Des pots-de-vin ont-ils été versés en marge de la vente à la Malaisie de trois sous-marins par l'ex-Direction des constructions navales, associée à la société d'armement Thalès, en 2002? C'est la question à laquelle vont s'efforcer de répondre les juges d'instruction Roger Le Loire et Serge Tournaire auxquels le parquet de Paris a confié, en mars dernier, une information judiciaire pour des faits de corruption active et passive et d'abus de biens sociaux.
Dans le collimateur des magistrats: les sociétés malaisiennes Perimekar et Terasasi, liées toutes les deux à Abdul Razak Baginda, alors très proche de Najib Razak, ancien ministre de la Défense de Malaisie et actuel Premier ministre. Perimekar a touché 115 millions d'euros pour la "fourniture de prestations associées de soutien logistique". Quant à Terasasi, elle a été mandatée par Thalès pour jouer les intermédiaires avec le gouvernement de Kuala Lumpur. Prix de ses bons et loyaux services: 36 millions d'euros.

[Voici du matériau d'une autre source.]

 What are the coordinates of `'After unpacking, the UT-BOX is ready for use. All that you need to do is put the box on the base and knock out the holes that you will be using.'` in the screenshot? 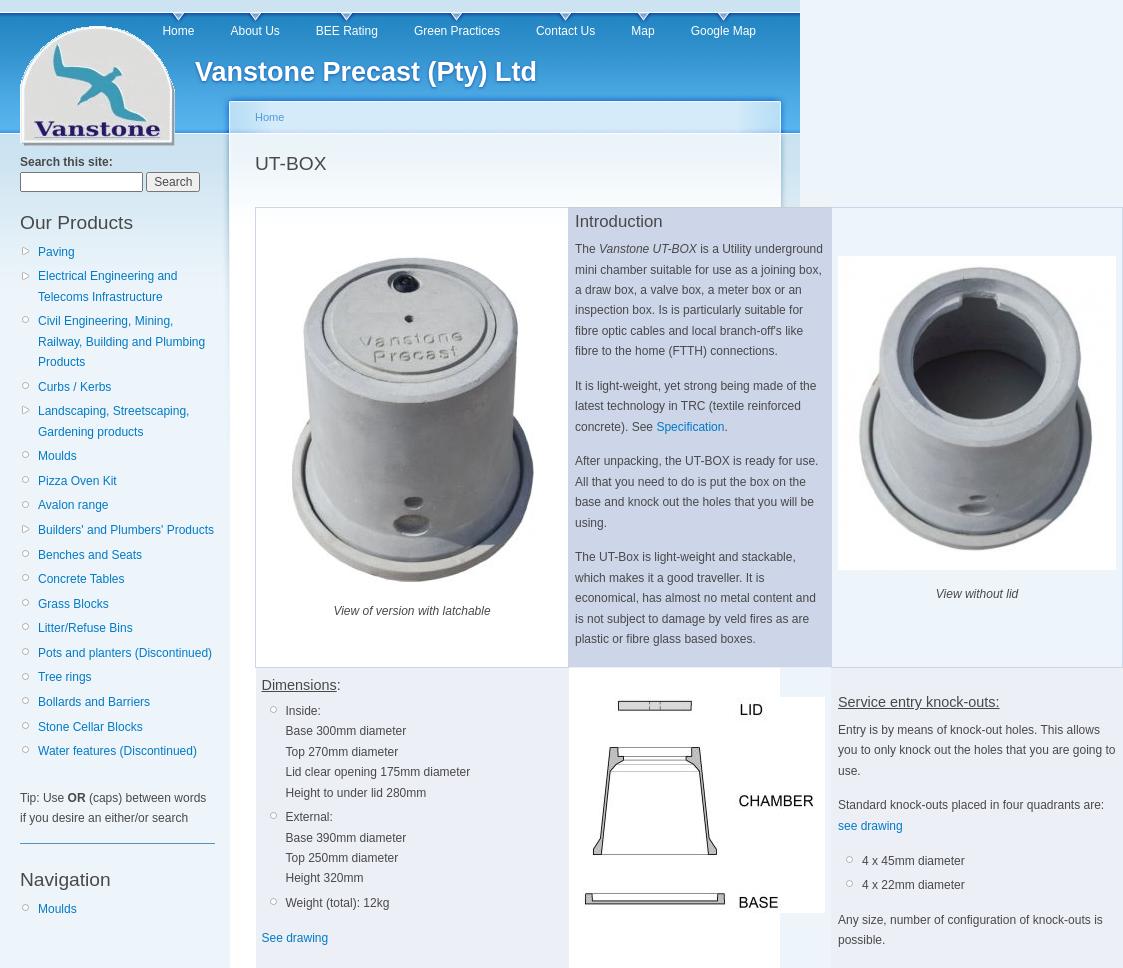 It's located at (696, 491).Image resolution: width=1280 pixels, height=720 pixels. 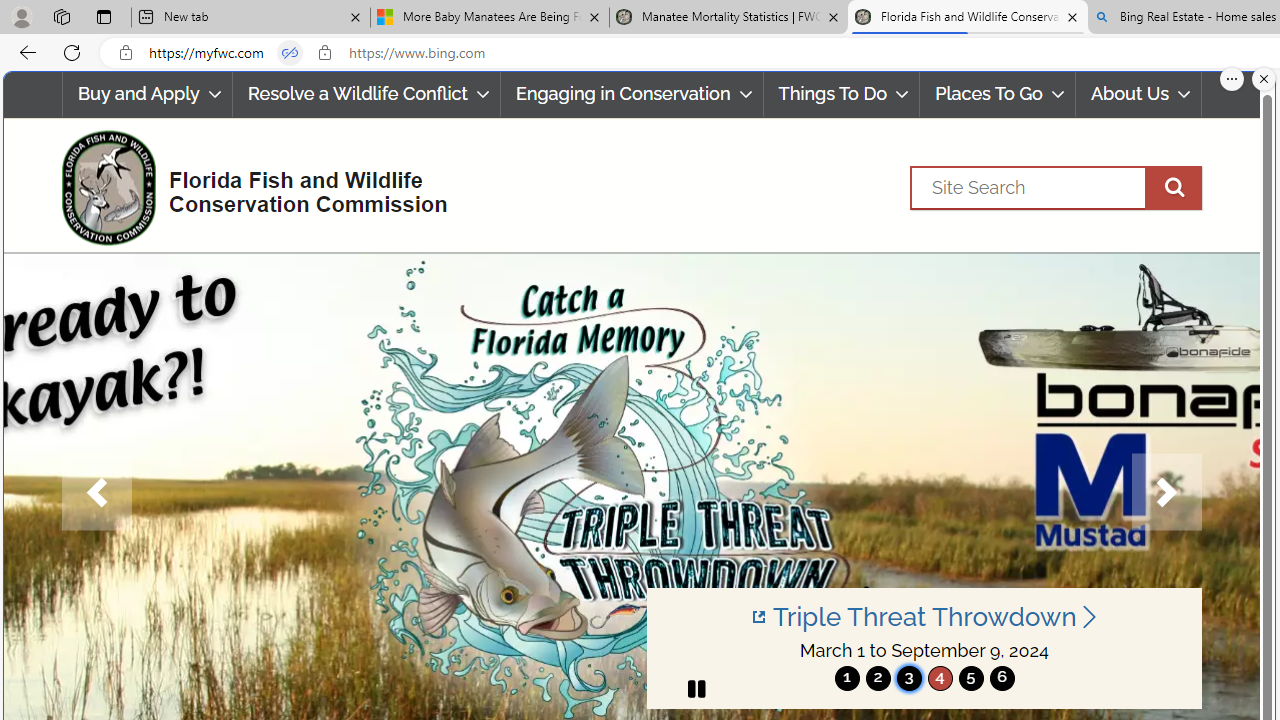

Les contrats de défense majeurs requièrent des transferts de monnaie substantiels vers des individus et/ou des organisations politiques
Les procès verbaux de l'enquête préliminaire, dont L'Express a eu connaissance, révèlent quelques éléments intéressants. A commencer par un rapport confidentiel "non daté et non signé", réalisé par le cabinet anglais Anderson Mayhill Ltd pour la DCNI, le bras de la Direction des constructions navales à l'étranger. Son auteur anonyme a - involontairement - rendu un immense service aux policiers et aux juges en décryptant l'historique du contrat malais, le montage administratif auquel il a donné lieu et son financement. Sans oublier l'arrière-plan des négociations: "Les contrats de défense majeurs en Malaisie comme dans d'autres pays, écrit-il, requièrent des transferts de monnaie substantiels vers des individus et/ou des organisations politiques. (...) Les consultants (agents ou sociétés) sont souvent utilisés comme un réseau politique pour faciliter ces transferts et recevoir des commissions de leur mandant."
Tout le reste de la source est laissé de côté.